Really, Dr. Anderson? You did not find that dichotomy– “decent” vs. “the streets”– problematic? He repeatedly emphasizes that the “residents themselves” use this term– as if he can preemptively shield himself from an imminent swarm of denunciations. As if readers would not recognize the problem of extrapolating use of the term “decent” to the Black poor at large.
So many “studies” of the ghetto immediately locate it as separate and different. I suppose it is impossible to view an entity as heterogeneous when we judge from afar, or toe the boundary to take a quick ethnographic “peek” to substantiate our claims. We arm ourselves with statistics and our handy-dandy notions of morality to judge ‘their’ behavior—but this is where science and morality fail. Drug addicts, murderers, and Bloods are not numbers and statistics. And analyses that seek to compare and reconcile two entities at odds (one good, one evil) often do so prematurely.

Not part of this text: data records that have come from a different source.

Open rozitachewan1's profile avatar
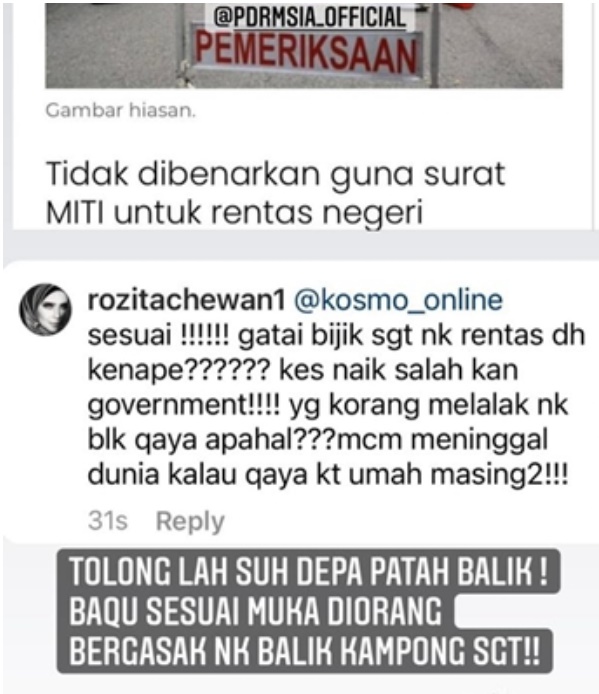The image size is (599, 694). 45,309
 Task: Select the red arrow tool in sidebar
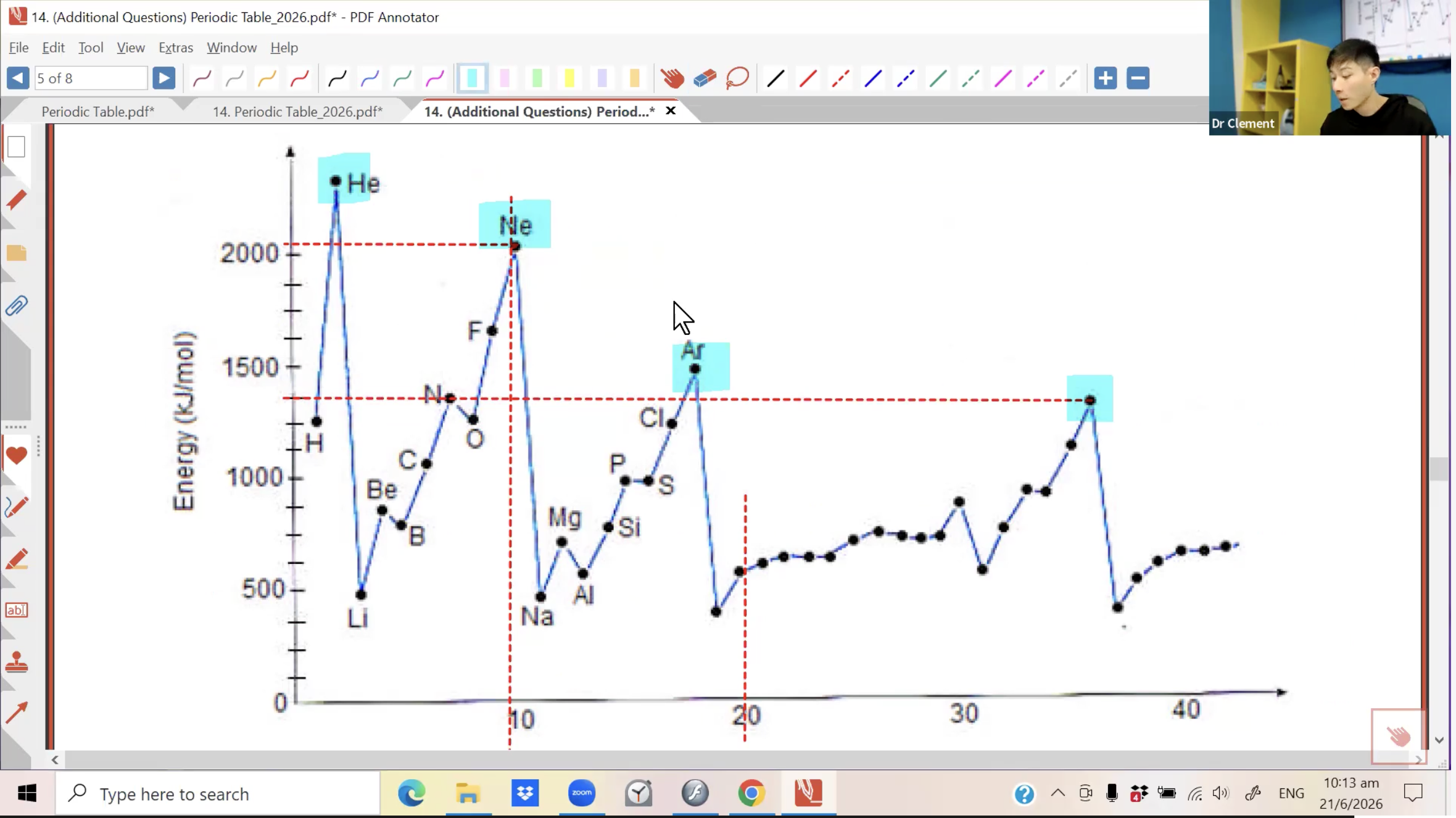pos(17,713)
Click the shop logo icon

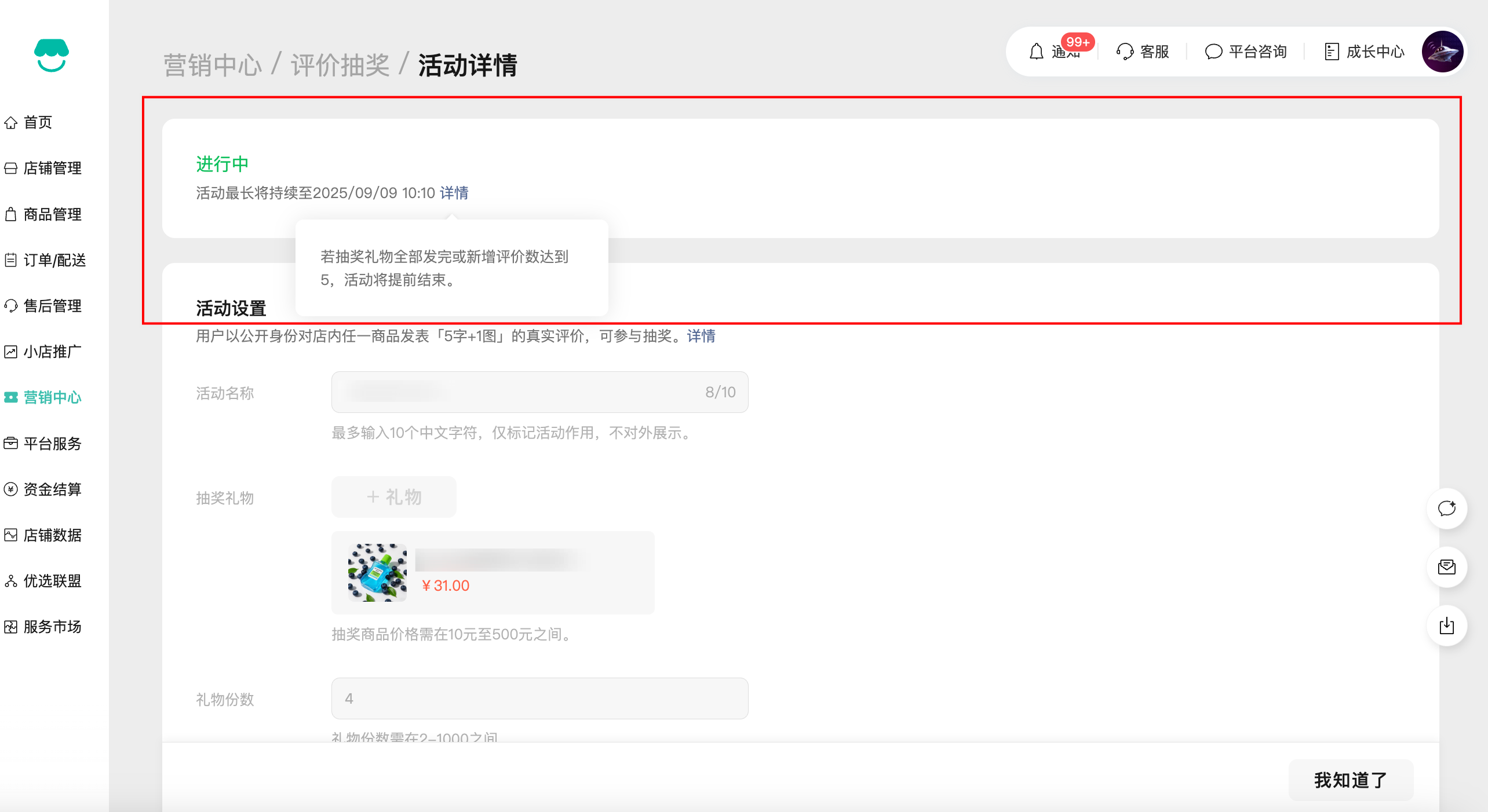(52, 56)
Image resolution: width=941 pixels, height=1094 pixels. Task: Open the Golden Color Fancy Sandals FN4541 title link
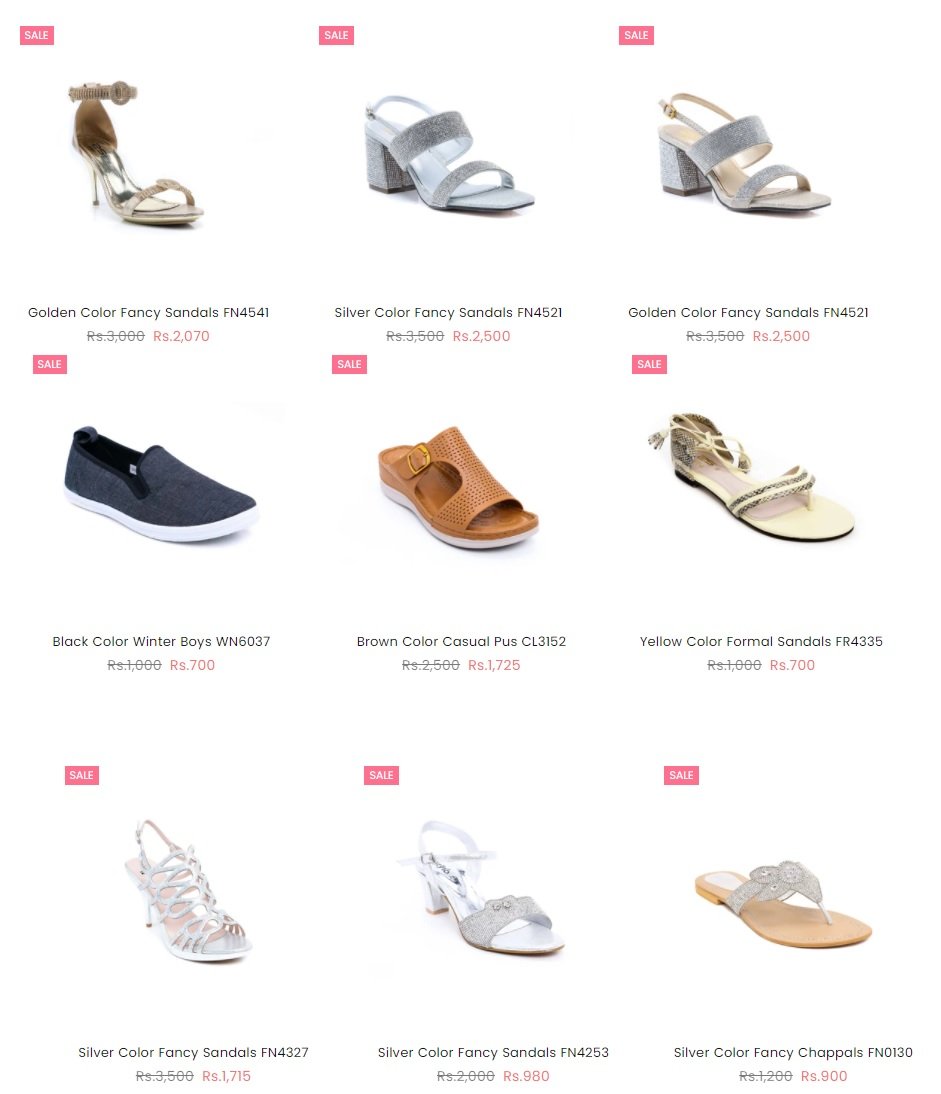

To the first point, “the ghetto” that people often speak of is simply a homogenizing appellation (like “the Orient”), and our quantitative analyses are often useful but reductive. To truly understand something, we cannot just observe the structural conditions in which its inhabitants are immersed, analyze statistics taken from random samples to represent the mean disposition of the aggregate, and then impose our understanding of how “society” or an “economy” functions as a bottom line to which their “marginal” universe must adapt and adjust. To the second point, people’s intent on “fixing” something of which they have no extended firsthand knowledge seems silly. So often, analysts fail to acknowledge their distance from their subjects—or perhaps, they simply fail to recognize that this distance must be traversed! Thus, the implicit claims to authenticity in many ethnographic studies are rendered invalid.
Another problem is the tendency to “study” the ghetto with the intention of comparing it to how “normal” American society works, thus reinscribing its location as marginal. What if a Venn diagram representation of the “mainstream” and the “marginal” prevailed?